An Ace Speaks
MAJ. GEN. D.K. PALIT
MY YEARS WITH THE AIR FORCE by Air Chief Marshal P.C. Lal Lancer, 1987, 380 pp., 195
Jan-Feb 1987, volume 11, No 1

In the ‘Summing Up’ chapter of his memoirs, Air Chief Marshal Lal pertinently remarks: ‘There are certain psychological factors to consider … in a pilot’s job. An airman fights alone, the soldier and sailor alongside many others’. It is this circumstance that largely shapes the ethos, values and outlook of the combat cadres of the Air Force. In battle the Army or the Naval commander can at all levels lead or direct his force as an entity, maintaining objectivity despite piecemeal crises; but once a pilot takes wing to meet the enemy, he becomes basically a loner—whatever his rank—meeting his foe in one-to-one combat like the old knights-of-chivalry.

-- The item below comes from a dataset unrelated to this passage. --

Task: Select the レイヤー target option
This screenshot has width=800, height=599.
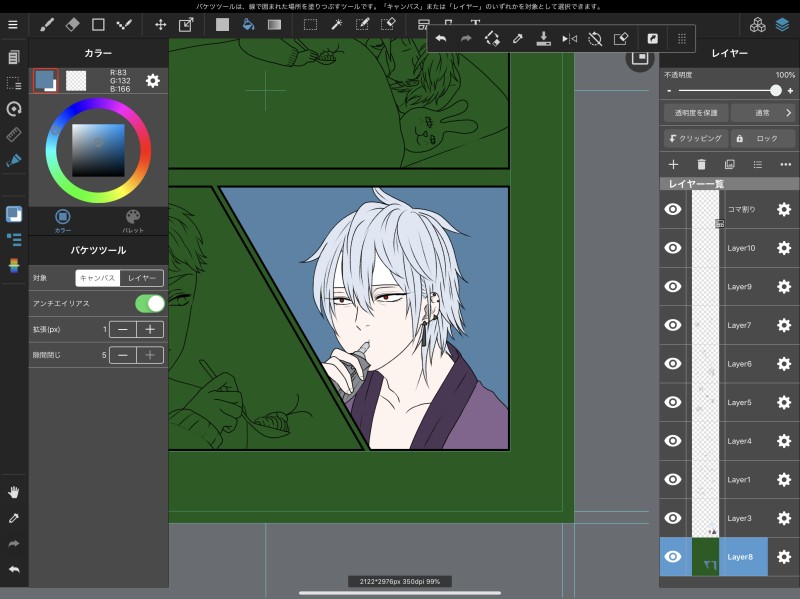Action: (x=141, y=278)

His view of battle is subjective; however technological and mass-modernized his environment when at base, the very nature of the element he operates indicates that when he fights, he fights on his own. The result is that performance-in-battle and management-of-command (from the ground) become disparate functions: and to the end of his career his make-up and ‘ attitudes are shaped more by the one than by the other. It is perhaps for this reason that few senior airmen have written objective accounts of air force aspects of defence policy and strategy. If they write at all, they write mainly of action and reaction in dog-fights in the air and little about the organization and paper-work that launch fighters and’ bombers into battle.